Tenho tido dias agitados. Confesso que me enrolei e não registrei com devida antecedência e importância a data. Minha única tia viva por parte de mãe fez 101 anos essa semana.
Recebi uma linda foto dela sorrindo e sentada na sua cadeira predileta na varanda da bela casa. No seu colo, um bolo com cobertura branca e borda vermelha. Feliz da vida. Um dos meus primos ao lado.
A foto me tocou o coração. Não só pela questão da ultrapassagem de um século, mas pelas queridas lembranças.

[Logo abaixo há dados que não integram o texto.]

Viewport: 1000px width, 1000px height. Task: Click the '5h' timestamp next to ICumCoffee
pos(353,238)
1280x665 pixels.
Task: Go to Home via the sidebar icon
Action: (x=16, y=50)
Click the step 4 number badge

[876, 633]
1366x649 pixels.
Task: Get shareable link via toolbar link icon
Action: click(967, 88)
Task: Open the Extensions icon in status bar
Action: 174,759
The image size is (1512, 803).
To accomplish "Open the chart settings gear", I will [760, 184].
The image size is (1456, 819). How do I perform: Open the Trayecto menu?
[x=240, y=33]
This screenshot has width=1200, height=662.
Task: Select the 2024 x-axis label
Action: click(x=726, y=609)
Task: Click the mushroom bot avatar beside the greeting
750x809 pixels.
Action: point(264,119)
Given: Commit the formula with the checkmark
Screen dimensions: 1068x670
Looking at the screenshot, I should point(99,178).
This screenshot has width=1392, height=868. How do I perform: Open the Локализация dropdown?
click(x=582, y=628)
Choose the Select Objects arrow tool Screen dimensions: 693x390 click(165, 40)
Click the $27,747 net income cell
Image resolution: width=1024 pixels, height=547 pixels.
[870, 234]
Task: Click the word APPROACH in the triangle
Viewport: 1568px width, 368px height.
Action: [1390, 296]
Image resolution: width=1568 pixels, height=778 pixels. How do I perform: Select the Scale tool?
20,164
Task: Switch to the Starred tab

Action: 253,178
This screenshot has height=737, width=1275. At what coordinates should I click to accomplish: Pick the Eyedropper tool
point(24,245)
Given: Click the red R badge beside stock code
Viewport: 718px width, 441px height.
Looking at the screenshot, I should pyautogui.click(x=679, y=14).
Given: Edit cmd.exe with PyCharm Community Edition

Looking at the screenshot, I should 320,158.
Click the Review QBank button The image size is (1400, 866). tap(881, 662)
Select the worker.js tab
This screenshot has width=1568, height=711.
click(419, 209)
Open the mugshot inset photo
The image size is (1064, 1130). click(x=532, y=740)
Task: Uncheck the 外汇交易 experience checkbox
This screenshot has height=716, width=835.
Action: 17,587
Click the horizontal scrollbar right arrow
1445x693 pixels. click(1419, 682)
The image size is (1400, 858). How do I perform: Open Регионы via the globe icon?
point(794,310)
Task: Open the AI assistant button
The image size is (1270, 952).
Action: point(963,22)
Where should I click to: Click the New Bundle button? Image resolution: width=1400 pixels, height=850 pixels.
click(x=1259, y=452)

Ela e minha mãe se parecem muito. Quando jovens nem tanto, mas o passar dos anos trouxe essa característica. A voz, a gargalhada e a entonação das frases em espanhol são iguais. Quando estivemos com ela há seis anos, levamos um susto. Até o gosto pela cor verde é o mesmo. Meu marido disse que parecia estar falando com a sogra.
Muito unidas desde criança, ela e minha mãe suportaram com proximidade – eram as mais novas de cinco irmãos – o abandono que a família passou com a separação dos pais. Meu avô saiu fora do casamento sem organizar a atenção necessária dos filhos. Mulher separada na década de 1920 era uma marca pesada ainda mais em um pequeno “pueblo” do interior da República Dominicana. Minha avó foi uma guerreira.
Com a foto, cai nas minhas reflexões sobre o envelhecimento. Algo comum nessa fase da vida. Acho que já deveria ter me dedicado mais ao assunto. Não como reclamação, mas para tirar proveito pelo fato de estar viva, por tudo que continuo aprendendo e escrevendo. E, claro, pelas pessoas que me cercam. Apesar de que, às vezes, me irrito com a dificuldade em eliminar alguns quilinhos, com o sono intranquilo, com a perda do xixi.
Preciso não levar muito a sério essas questões.
Nunca perguntei à minha tia se as escolhas pessoais fizeram sentido na sua existência. Casamento muito jovem, quatro filhos, dona de casa, viúva e a perda de um filho recentemente. Ainda hoje é a “reina” da casa no sentido de que a última palavra é a sua. Hoje, as dificuldades naturais da idade não lhe permitem agir como antes. No entanto, tenta.
Conversamos por WhatsApp, disse que tinha coisas para me contar só que pessoalmente. Me chama de filha e à minha neta de bisneta. Como sempre, falou que os joelhos e as pernas a impedem de se locomover como deseja, que não sai mais de casa, que o marca-passo está funcionando bem. Afirmou com orgulho que todos que a visitam elogiam a pele de seu rosto. Vaidosa.
Lembrei do filme do diretor espanhol Carlos Saura de 1979, “Mamá cumple 100 años”. Apesar das confusões, brigas, desabafos das cenas, gostaria de ter comemorado esse aniversário com minha tia. Ela está longe: a 5.500 km do Rio. Com certeza, seria um grande encontro e, com certeza, regado com a culinária dominicana.
Celebrar que estamos vivos já é um feito e tanto apesar das dores e dos problemas. Sem dúvida, uma lição.